**Texto de origen:**
- - - - - - -

Llevó inicialmente vida
apartada en su propia aldea, pero pronto se marchó al desierto,
adiestrándose en las prácticas eremíticas junto a un cierto Pablo,
anciano experto en la vida solitaria.
En su busca de soledad y
persiguiendo el desarrollo de su experiencia, llegó a fijar su
residencia entre unas antiguas tumbas. ¿Por qué esta elección?. Era un
gesto profético, liberador. Los hombres de su tiempo -como los de
nuestros días – temían desmesuradamente a los cementerios, que creían
poblados de demonios. La presencia de Antonio entre los abandonados
sepulcros era un claro mentís a tales supersticiones y proclamaba, a su
manera, el triunfo de la resurrección. Todo -aún los lugares que más
espantan a la naturaleza humana – es de Dios, que en Cristo lo ha
redimido todo; la fe descubre siempre nuevas fronteras donde extender la
salvación.
Pronto la fama de su ascetismo se propagó y se le
unieron muchos fervorosos imitadores, a los que organizó en comunidades
de oración y trabajo. Dejando sin embargo esta exitosa obra, se retiró a
una soledad más estricta en pos de una caravana de beduinos que se
internaba en el desierto.
No sin nuevos esfuerzos y
desprendimientos personales, alcanzó la cumbre de sus dones
carismáticos, logrando conciliar el ideal de la vida solitaria con la
dirección de un monasterio cercano, e incluso viajando a Alejandría para
terciar en las interminables controversias arriano-católicas que
signaron su siglo.
Sobre todo, Antonio, fue padre de monjes,
demostrando en sí mismo la fecundidad del Espíritu. Una multisecular
colección de anécdotas, conocidas como “apotegmas” o breves ocurrencias
que nos ha legado la tradición, lo revela poseedor de una espiritualidad
incisiva, casi intuitiva, pero siempre genial, desnuda como el desierto
que es su marco y sobre todo implacablemente fiel a la sustancia de la
revelación evangélica. Se conservan algunas de sus cartas, cuyas ideas
principales confirman las que Atanasio le atribuye en su “Vida”.
Antonio
murió muy anciano, hace el año 356, en las laderas del monte Colzim,
próximo al mar Rojo; al ignorarse la fecha de su nacimiento, se le ha
adjudicado una improbable longevidad, aunque ciertamente alcanzó una
edad muy avanzada.
La figura del abad delineó casi
definitivamente el ideal monástico que perseguirían muchos fieles de los
primeros siglos. No siendo hombre de estudios, no obstante, demostró
con su vida lo esencial de la vida monástica, que intenta ser
precisamente una esencialización de la práctica cristiana: una vida
bautismal despojada de cualquier aditamento.
Para nosotros,
Antonio encierra un mensaje aún válido y actualísimo: el monacato del
desierto continúa siendo un desafío: el del seguimiento extremo de
Cristo, el de la confianza irrestricta en el poder del Espíritu de Dios.

- - - - - - -

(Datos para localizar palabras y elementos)
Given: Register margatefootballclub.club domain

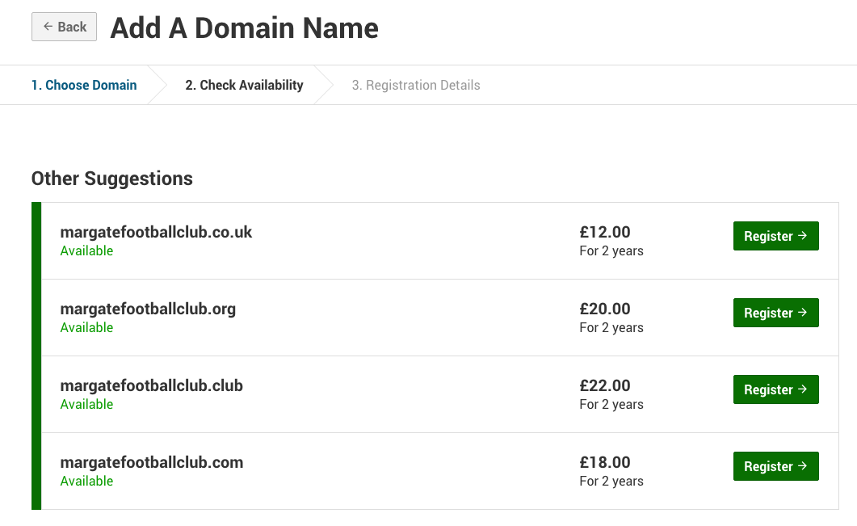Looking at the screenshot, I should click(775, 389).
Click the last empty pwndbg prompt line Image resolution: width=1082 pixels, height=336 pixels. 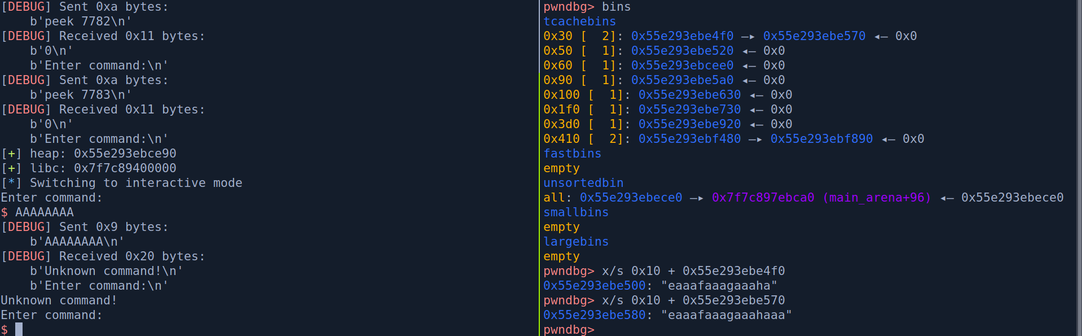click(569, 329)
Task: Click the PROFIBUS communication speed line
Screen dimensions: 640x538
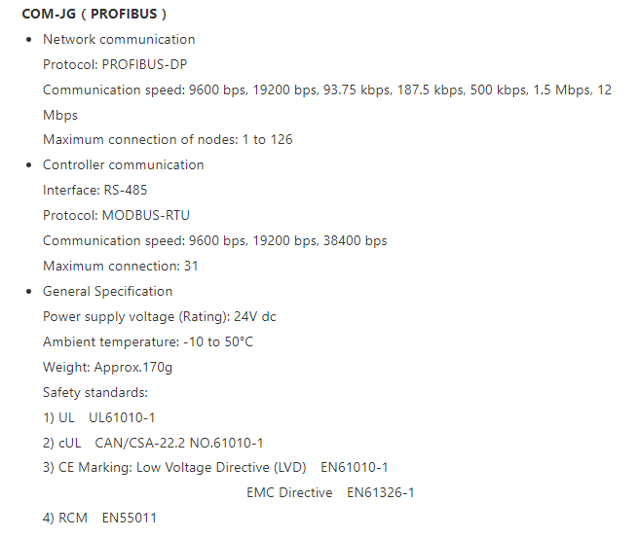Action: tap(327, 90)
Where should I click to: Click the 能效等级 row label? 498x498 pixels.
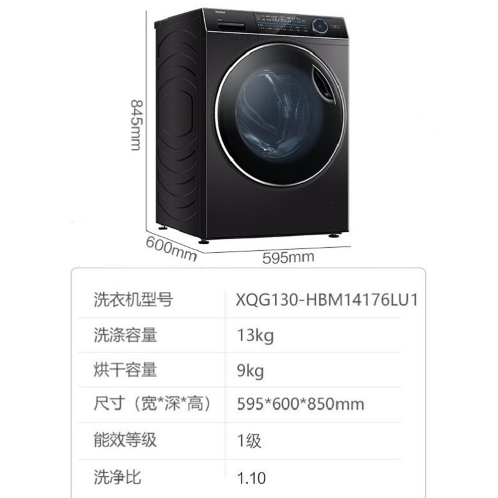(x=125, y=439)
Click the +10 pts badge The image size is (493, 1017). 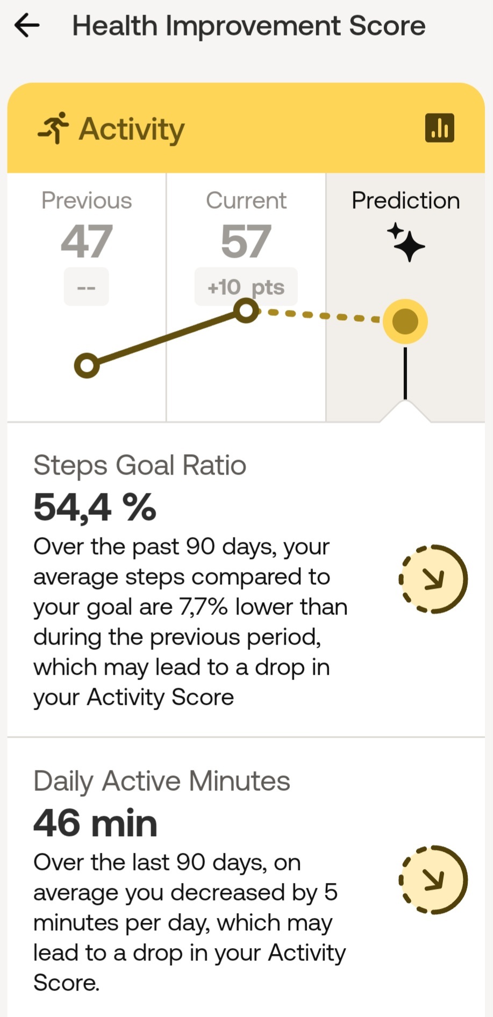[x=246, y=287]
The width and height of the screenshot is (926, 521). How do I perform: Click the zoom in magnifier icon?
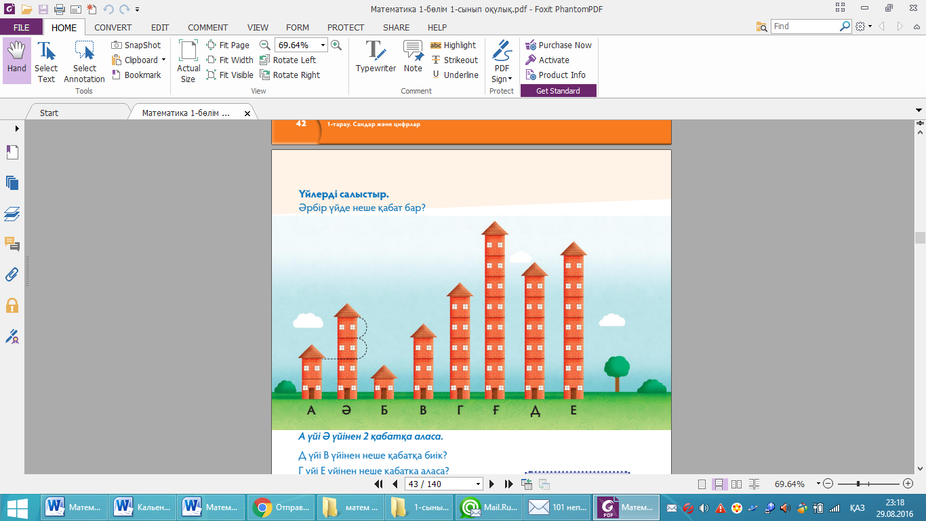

- - - - - - -

**Tareas pendientes:**
A. Resume en forma de lista el párrafo del texto sobre Antonio que comienza con «Pronto la fama de su ascetismo», conservando sus datos principales.
B. Transcribe sin cambios el pasaje del texto sobre Antonio que va de "Llevó inicialmente vida" a "la vida solitaria.", ambos incluidos.
Las filas no guardan relación con el texto sobre Antonio.

**Respuestas finales:**
A.
- La fama de su ascetismo se difundió y se le unieron muchos fervorosos imitadores.
- Los organizó en comunidades de oración y trabajo.
- Dejó esa obra exitosa y se retiró a una soledad más estricta, tras una caravana de beduinos que se internaba en el desierto.

B.
Llevó inicialmente vida
apartada en su propia aldea, pero pronto se marchó al desierto,
adiestrándose en las prácticas eremíticas junto a un cierto Pablo,
anciano experto en la vida solitaria.